In so many ways, I am that little child, but instead of my earthly father standing next to me, it is my Heavenly Father, who is holding onto my very adult hand. Yes, my Father, my Abba, is holding me back. He is keeping me settled. He is telling me to rest. He is saying, "Be patient, it will happen soon." I trust His voice. I believe His voice. I know His voice.
Will I listen today? Will I rest today?
Yes, I will rest today. I will wait along side the Lord for each and every detail to fall into place. I will go when He is ready to go. Until then, I will stand there, patient and ready, for the gates to the next season of my life to open. He is good to me! He is so very good to me!

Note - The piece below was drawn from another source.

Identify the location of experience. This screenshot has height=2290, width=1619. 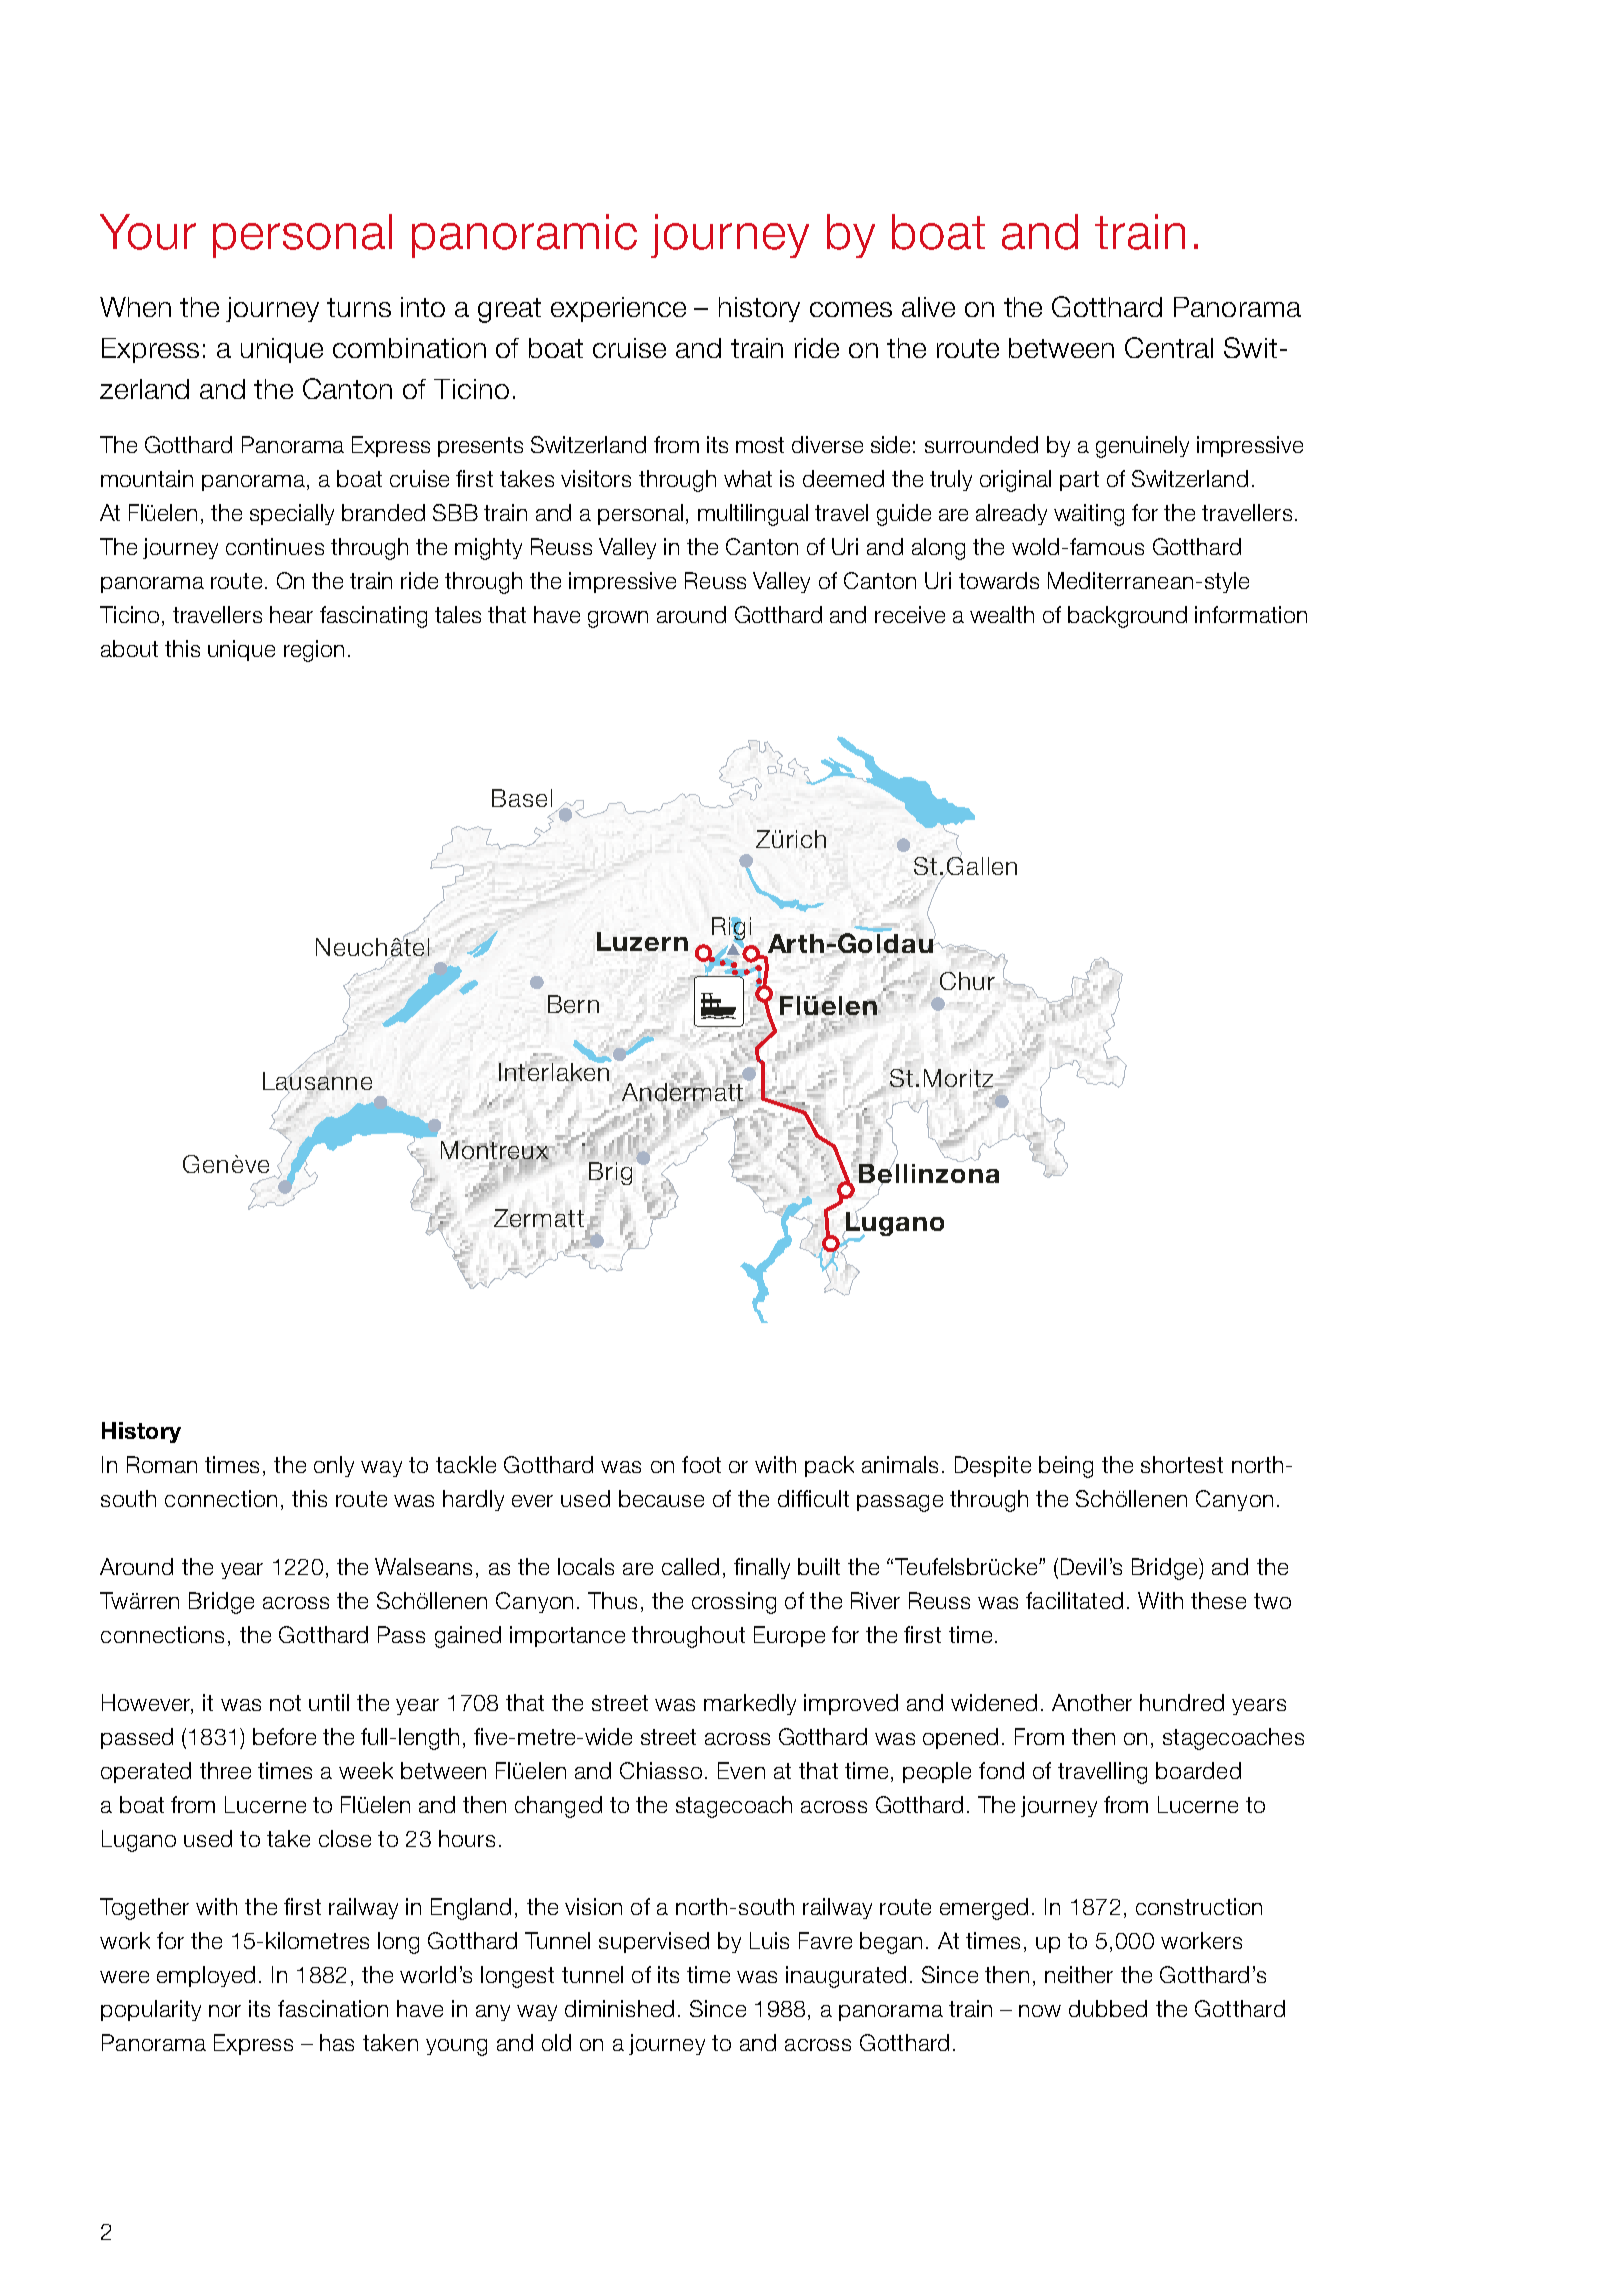
(618, 309).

As I look back on my life, specifically this year, I see how much I have (through the Lord's provision) accomplished. I have completed a major life goal, earning a Ph.D. I have transitioned to more than full-time work (multiple part-time works) and I am working progressively toward a full-time faculty position at the school of the Lord's choosing. Until He is ready for me to go, I must patiently wait. I must endure, which simply means that I must deal with the frustration, the waiting, in proactive ways rather than in distractive or destructive ways. I must keep my head in the game, so to speak, and make sure that I am always doing good things, good works, and thinking good thoughts. He has me well-covered. I am blessed. I am good.
The Lord knows me well. He knows what I can endure and what I can't endure. He knows my abilities, my stressors, and how much change I can handle without breaking apart. He knows how to test me, try me, and temper me. He has me well in hand, and I am well-covered by His mercy and His grace. He will care for me because He always cares for me. He loves me. He is good to me. Selah!